Casualities - Acc_Index error for non English locale
Closed this issue · 9 comments
Issue:
Accident Indices are empty when running
stats19::get_stats19()
on a Windows machine with Chinese locale.
@Robinlovelace is working on it!
This is a work-around. Run this at the beginning of the session (source):
Sys.setlocale("LC_ALL","English")
I will see if it’s ‘grep’ causing this
that
Sys.setlocale("LC_ALL","English")
is for Windows only? From
#> ?Sys.setlocale
# ....
Sys.setlocale("LC_TIME", "German") # Windows
# ....
is Windows
I think this is slightly different, but because we have not tested on non Windows machines, we have not been able to add a commit @Robinlovelace. Correct?
Yes, I recall not wanting to Sys.setlocale("LC_TIME", "English")
during the session.

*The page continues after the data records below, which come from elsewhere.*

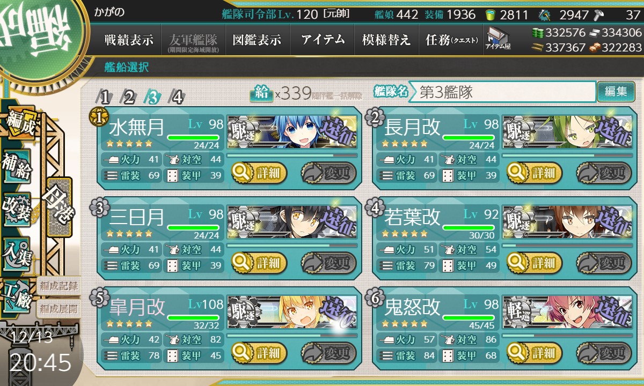Switch to fleet tab 1
Screen dimensions: 644x386
(x=105, y=97)
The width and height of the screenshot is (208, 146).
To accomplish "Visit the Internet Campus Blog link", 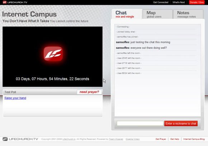I will pyautogui.click(x=194, y=139).
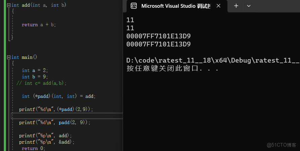Collapse the main function code block

[9, 58]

It would sufficient to do it in the function call (readr::read()
I believe). Looking at this vignette https://cran.r-project.org/web/packages/readr/vignettes/locales.html I guess adding a locale =
argument should be enough...
Update: see reprex below. I think we can just set it with locale = readr::locale("en")

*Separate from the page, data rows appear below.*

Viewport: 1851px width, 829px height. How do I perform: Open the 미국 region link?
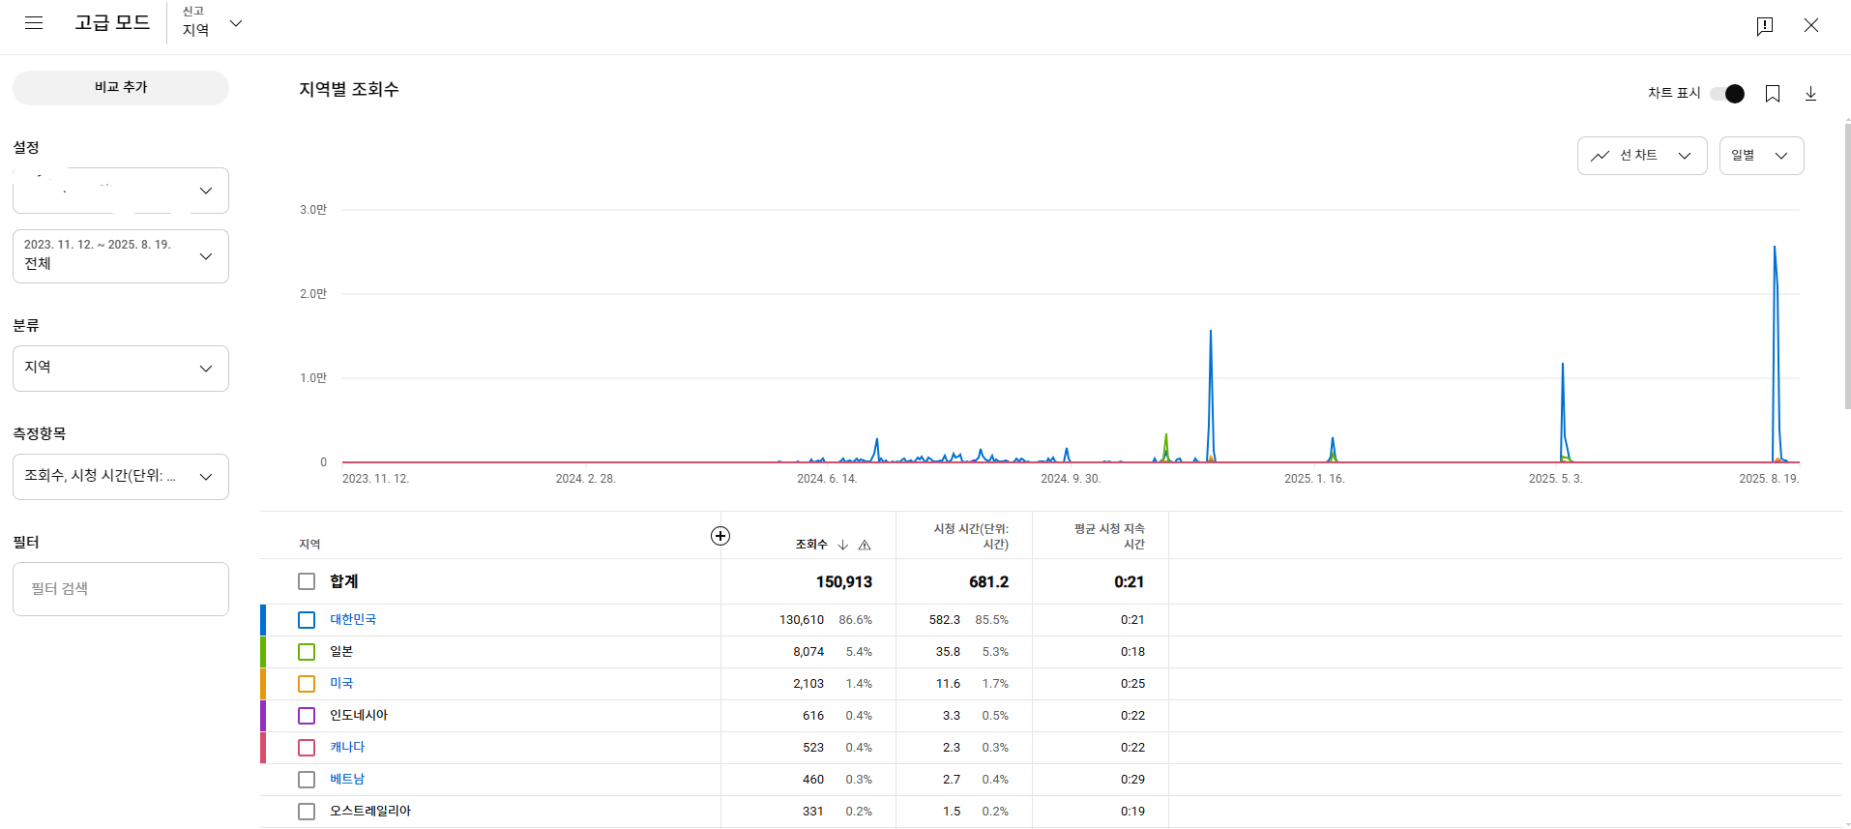(341, 684)
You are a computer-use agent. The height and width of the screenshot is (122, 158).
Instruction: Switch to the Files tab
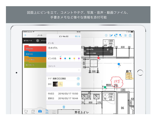click(26, 111)
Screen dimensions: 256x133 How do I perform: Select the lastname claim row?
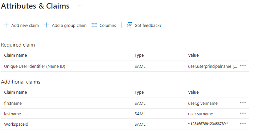pos(13,114)
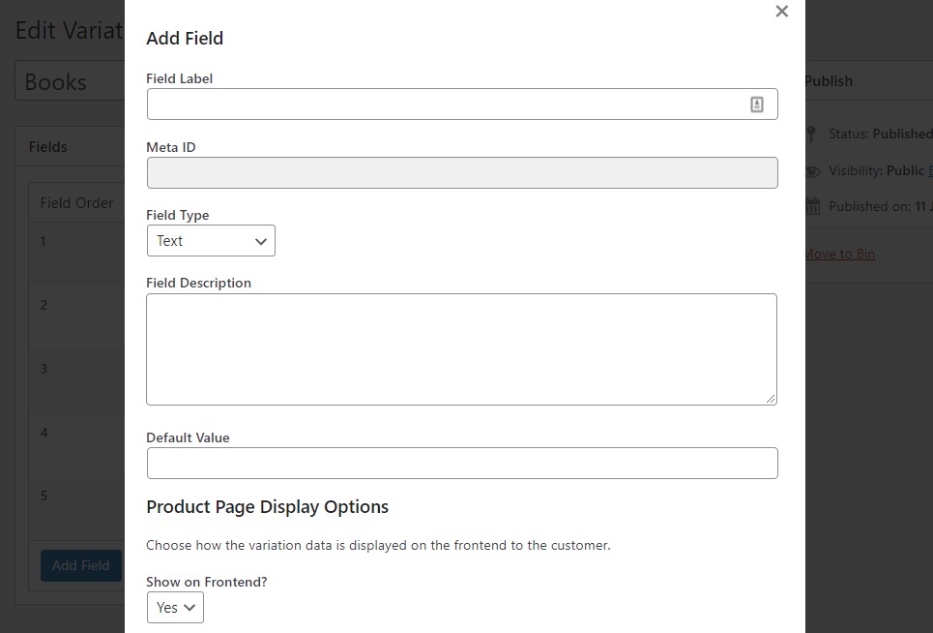The height and width of the screenshot is (633, 933).
Task: Expand the Field Type options showing Text
Action: [211, 240]
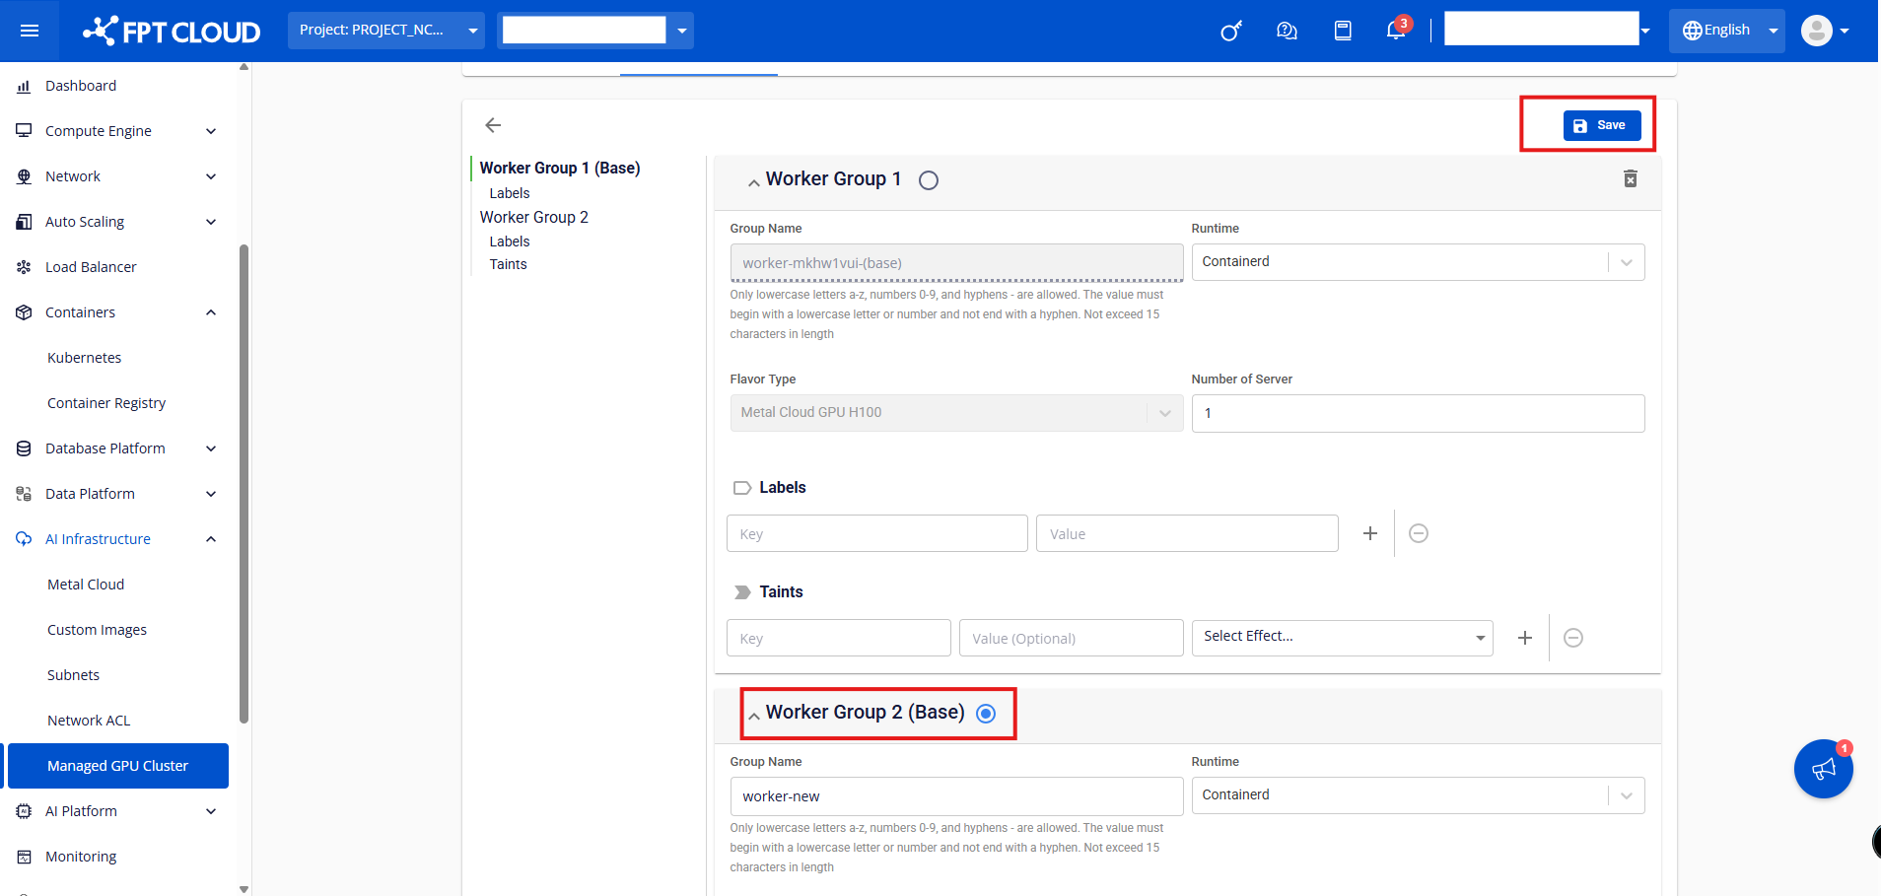Click the back arrow icon
The width and height of the screenshot is (1881, 896).
(493, 125)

, testing this on a Windows machine should sort it. On a different note, any ideas what's causing all those warnings in the reprex below?? Suspect it's an encoding issue this time...
stats19::dl_stats19(year = 2017, type = "ca")
#> Files identified: dftRoadSafetyData_Casualties_2017.zip
#> http://data.dft.gov.uk.s3.amazonaws.com/road-accidents-safety-data/dftRoadSafetyData_Casualties_2017.zip
#> Attempt downloading from:
#> Data saved at /tmp/RtmpnfcycV/dftRoadSafetyData_Casualties_2017/Cas.csv
f = file.path(tempdir(), "dftRoadSafetyData_Casualties_2017/Cas.csv")
c = readr::read_csv(f, locale = readr::locale("zh"))
#> Parsed with column specification:
#> cols(
#> Accident_Index = col_double(),
#> Vehicle_Reference = col_double(),
#> Casualty_Reference = col_double(),
#> Casualty_Class = col_double(),
#> Sex_of_Casualty = col_double(),
#> Age_of_Casualty = col_double(),
#> Age_Band_of_Casualty = col_double(),
#> Casualty_Severity = col_double(),
#> Pedestrian_Location = col_double(),
#> Pedestrian_Movement = col_double(),
#> Car_Passenger = col_double(),
#> Bus_or_Coach_Passenger = col_double(),
#> Pedestrian_Road_Maintenance_Worker = col_double(),
#> Casualty_Type = col_double(),
#> Casualty_Home_Area_Type = col_double(),
#> Casualty_IMD_Decile = col_double()
#> )
#> Warning: 28286 parsing failures.
#> row col expected acatual file
#> 32166 Accident_Index no trailing characters T158779 '/tmp/RtmpnfcycV/dftRoadSafetyData_Casualties_2017/Cas.csv'
#> 32167 Accident_Index no trailing characters T163737 '/tmp/RtmpnfcycV/dftRoadSafetyData_Casualties_2017/Cas.csv'
#> 32168 Accident_Index no trailing characters T171585 '/tmp/RtmpnfcycV/dftRoadSafetyData_Casualties_2017/Cas.csv'
#> 32169 Accident_Index no trailing characters T171585 '/tmp/RtmpnfcycV/dftRoadSafetyData_Casualties_2017/Cas.csv'
#> 32170 Accident_Index no trailing characters T172074 '/tmp/RtmpnfcycV/dftRoadSafetyData_Casualties_2017/Cas.csv'
#> ..... .............. ...................... ....... ...........................................................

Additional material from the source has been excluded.